I wasn’t sure what to expect of the S2000 on a series of switchbacks, high speed sweepers, and other tasks where I’d be creeping somewhere in the general vicinity of what the car is capable of. In every scenario the car greatly exceeded my expectations. The excellent visibility and low ride height make the road ahead look like a putting green to a crouching golfer. The near-flex-free chassis allowed me to pick a line, pick an entry speed, downshift and chain turns together. I’d never experienced anything quite like it on 4 wheels. The car encourages driving at the limit with precise steering and incredible feedback.
I watched the SS labor it’s way through a series of switchbacks in front of me. 5 mph extra coming out of this turn, 6 seconds back, 4 seconds back, there... whoops... better back off again.
The same seat that felt like a vise in the city now faded away. I didn’t feel myself in the seat— instead I felt the rear end start to step out. I felt the reverberations of the road through my hands. I felt the transition of the road from a negative to positive slope as the crested one bank into the next in my core. My body faded away. Only car. Well, car, and that stupid Exige huddling behind me with it’s stupid cheater wing and stupid cheater 2000 lb curb weight.
Winner: Duh— the go-kart.
Fort Valley Road: 9/10
I feel like this goes without saying at this point, but I guess I’ll reiterate: I can’t think of another car I would prefer for this road. Sure, the S2000 is a little down on power, but it’s too much power to fully stretch it’s legs out on a road like this anyways. The joy of a carving experience is the precision of the instrument. For a day I owned the roads without a single fear blasting up a hill at a sustained 5500 RPM in second gear, entering a series of complicated turns with a line in mind, and finding the car begging me to throw a little more throttle at the asphalt. All the while, I was enveloped in a perfect driver’s cabin, compact and efficient with the sky as my only ceiling. I’ll trade a little unnecessary power or extra grip for that feeling any day of the week. The highly communicative steering, precise gearbox and perfect clutch and brakes round out the package. The stereo is tinny? I guess that sucks... I’m reaching here.

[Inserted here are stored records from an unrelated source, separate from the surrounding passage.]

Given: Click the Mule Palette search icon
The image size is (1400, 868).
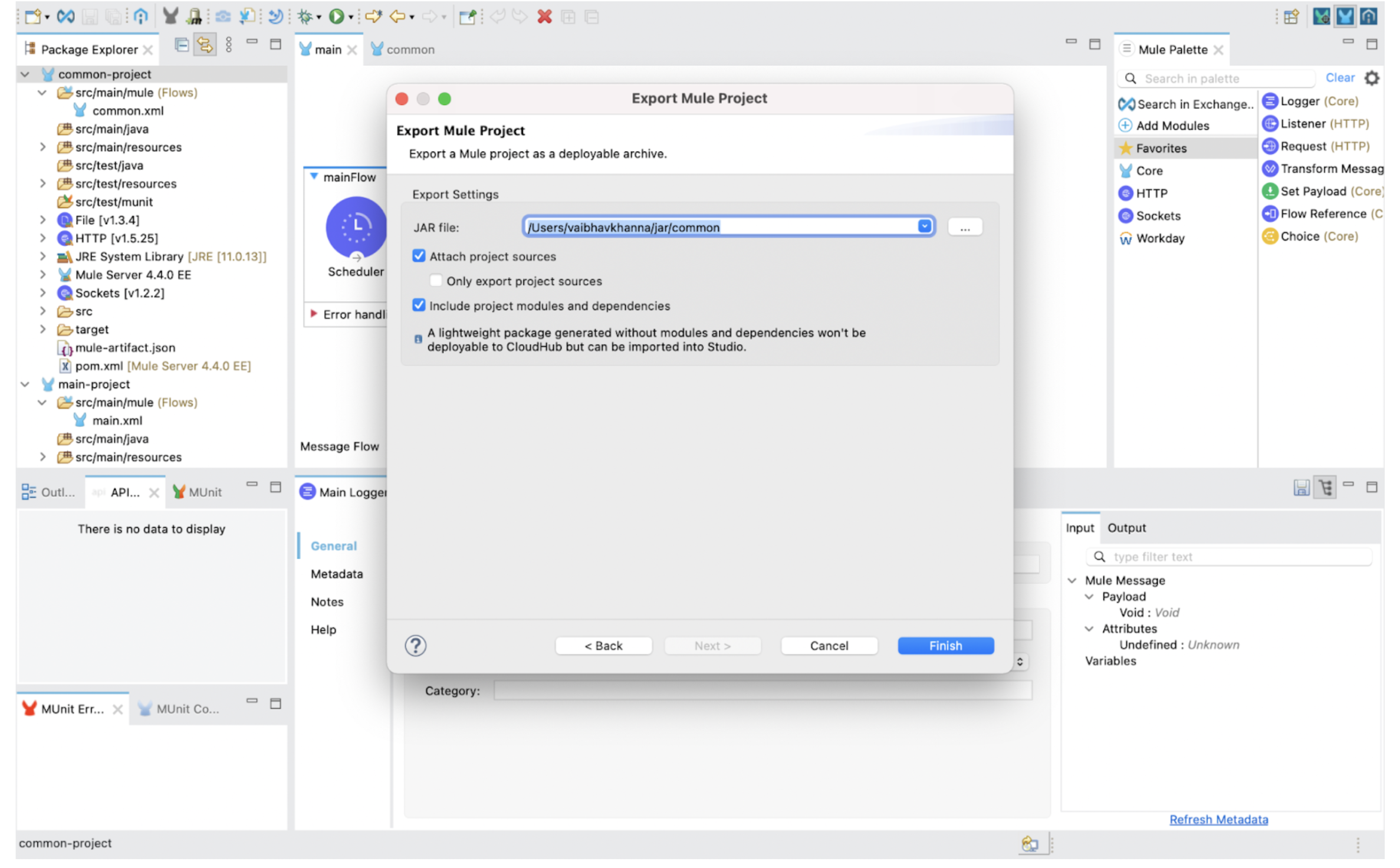Looking at the screenshot, I should pyautogui.click(x=1132, y=79).
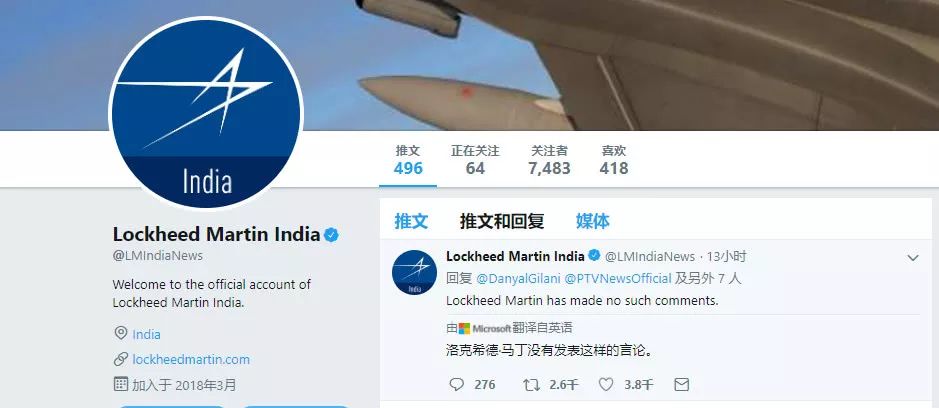Screen dimensions: 939x408
Task: View the 正在关注 64 following list
Action: click(x=475, y=160)
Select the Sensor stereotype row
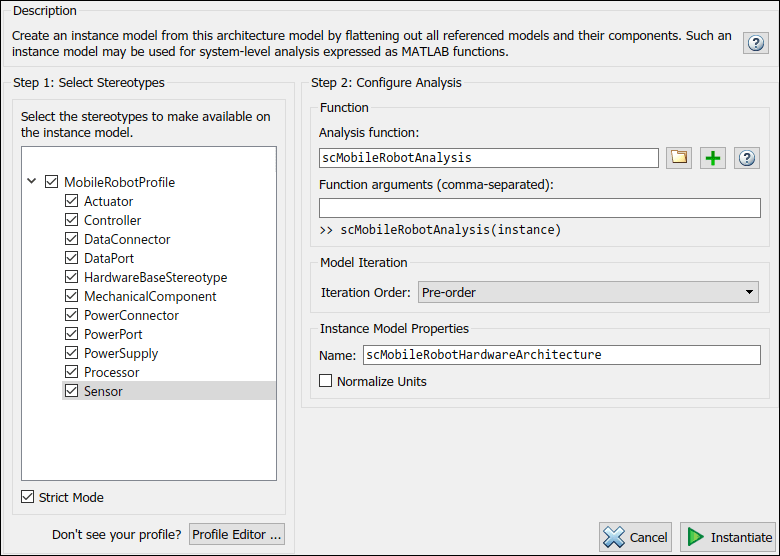The width and height of the screenshot is (780, 556). tap(104, 391)
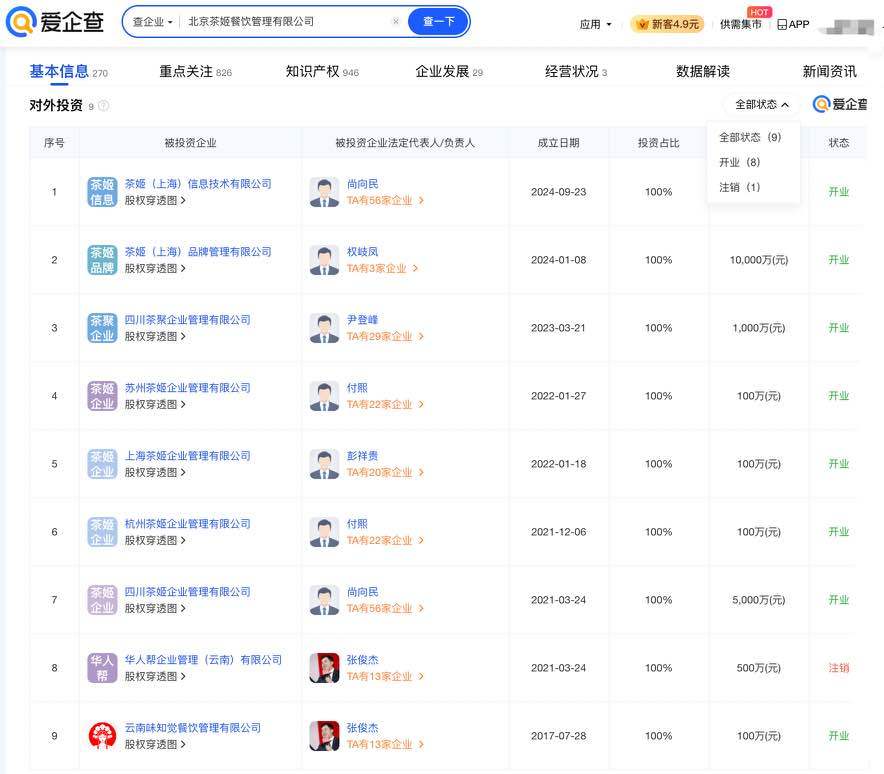
Task: Clear the search box with X icon
Action: pos(396,21)
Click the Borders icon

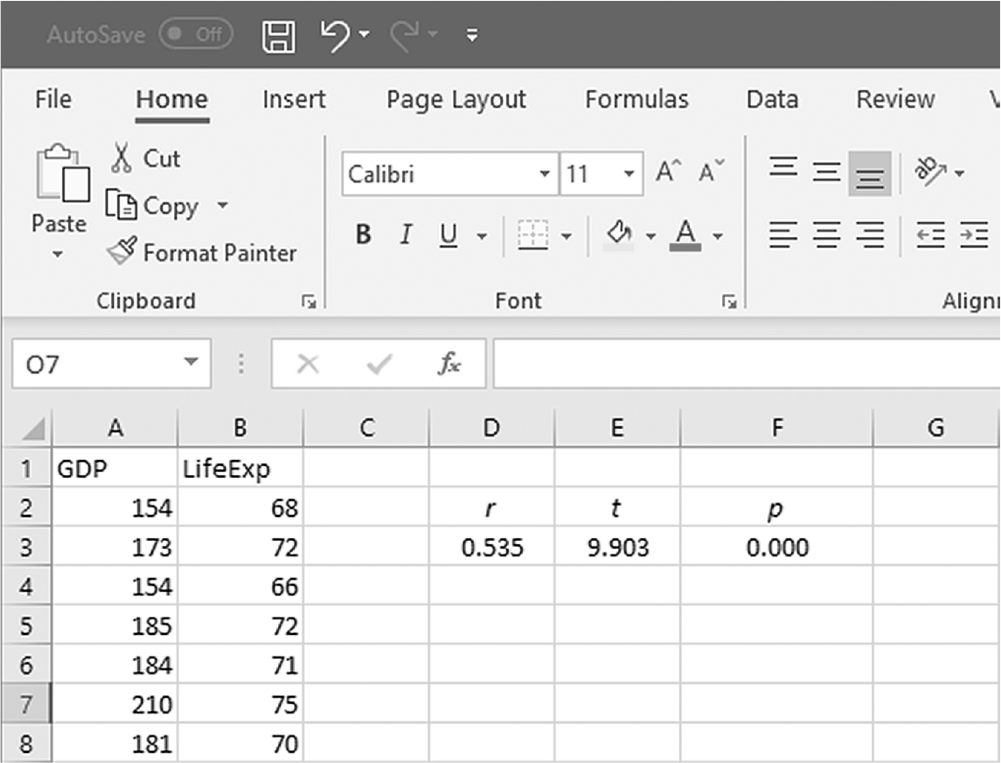point(532,235)
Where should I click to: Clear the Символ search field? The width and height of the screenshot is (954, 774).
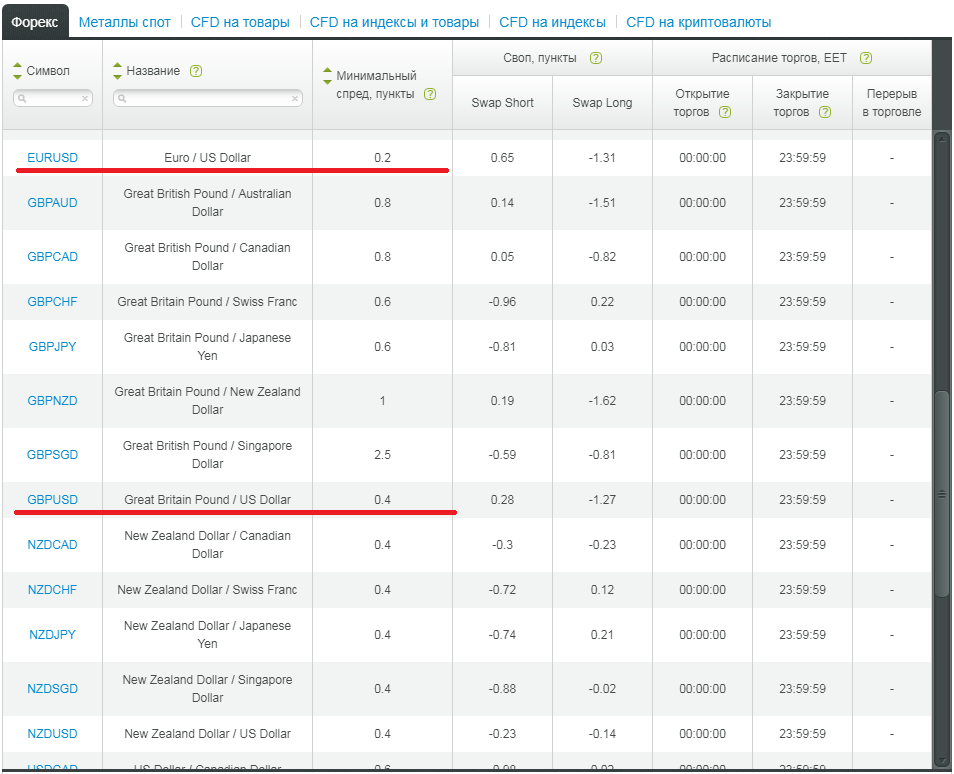pos(85,99)
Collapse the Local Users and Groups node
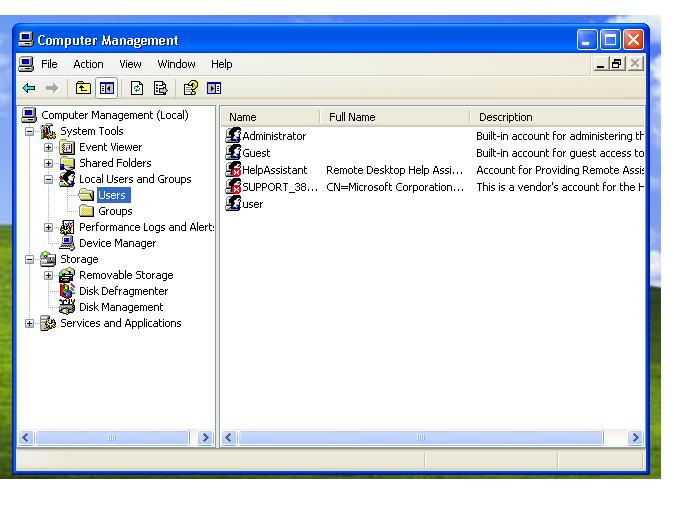The image size is (674, 512). [48, 179]
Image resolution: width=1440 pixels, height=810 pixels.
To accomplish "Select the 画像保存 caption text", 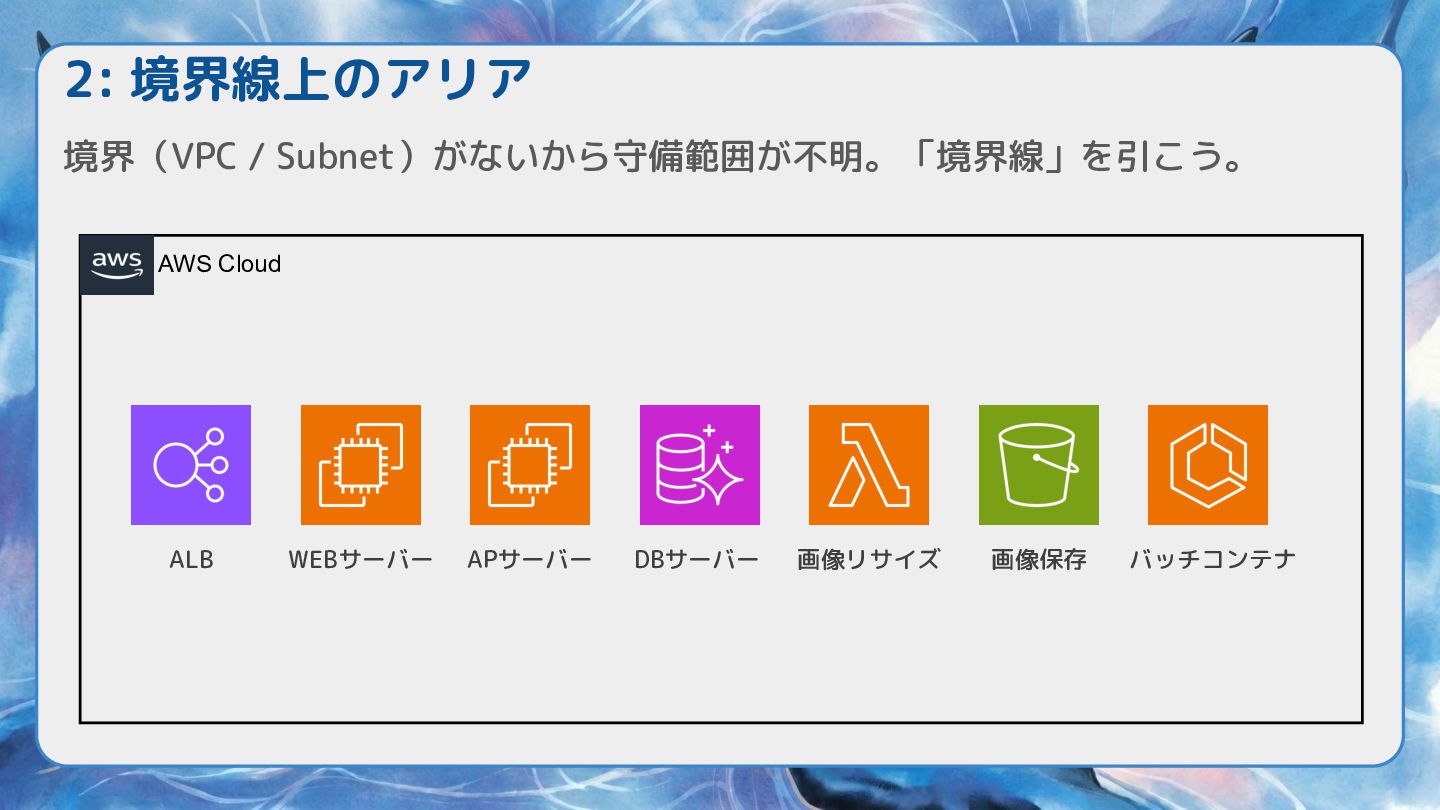I will [1038, 560].
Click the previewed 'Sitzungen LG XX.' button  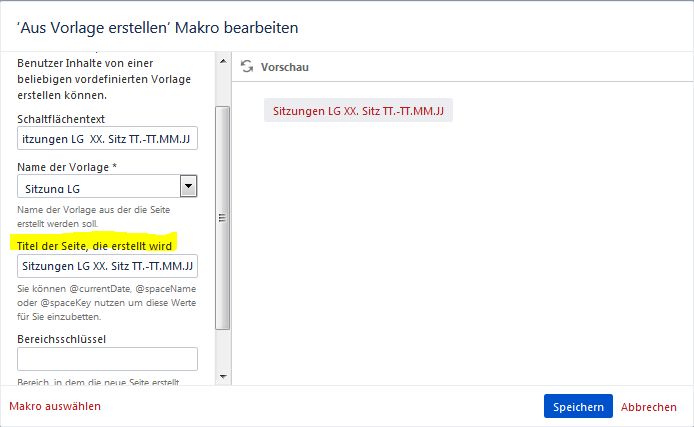pos(358,110)
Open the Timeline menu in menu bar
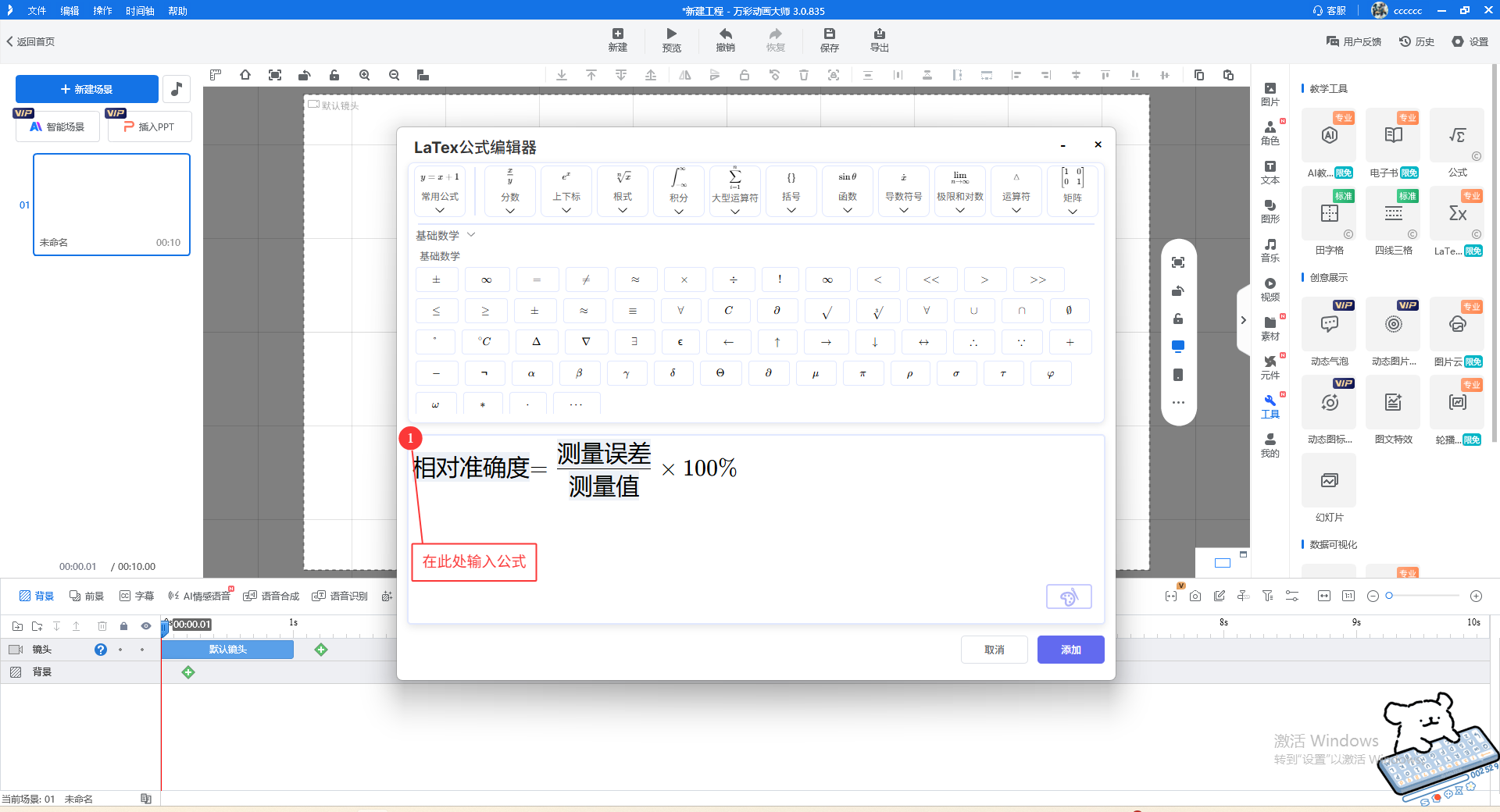1500x812 pixels. tap(140, 11)
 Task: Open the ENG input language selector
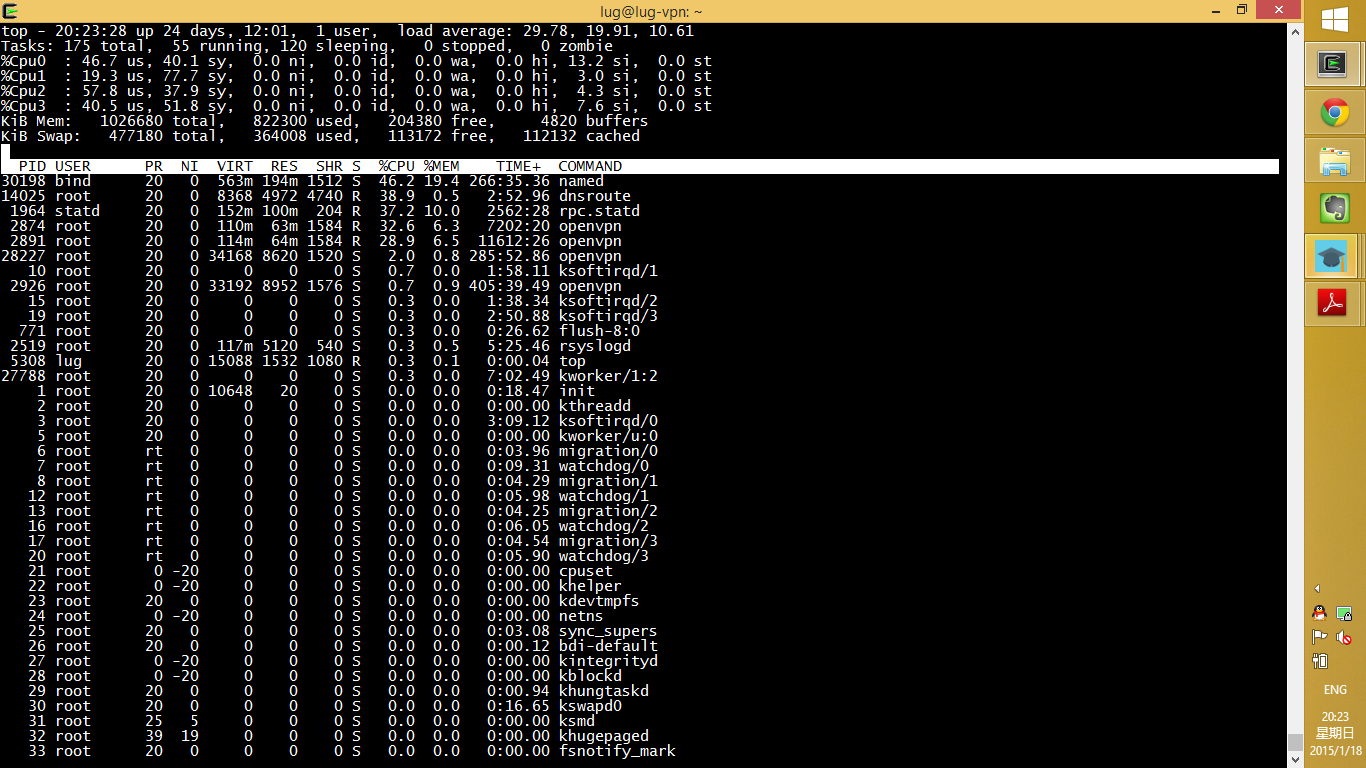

Fort Valley Road is a little less consistent here; when the path is clear it’s brilliant and awe-inspiring for driving or sight-seeing. It is also a road escorted on both sides by a series of increasingly boring farms, with all the associated slow traffic. Even so, it’s a world apart from DC, an isolation chamber from a time when any car that could bring a smile to your face could become a roller coaster for a day; whether a beefy muscle car, nimble ultralight or perfectly balanced roadster. It’s a dead era, and even the last remnants are feeling the constrictions of traffic and tourism. The road effectively ended at the top of a spectacular overview out across the Shenandoah Valley from the lip of the forgotten natural refuge of Fort Valley. Consider this review a time capsule; Fort Valley Road is far too close to civilization to stay wild much longer.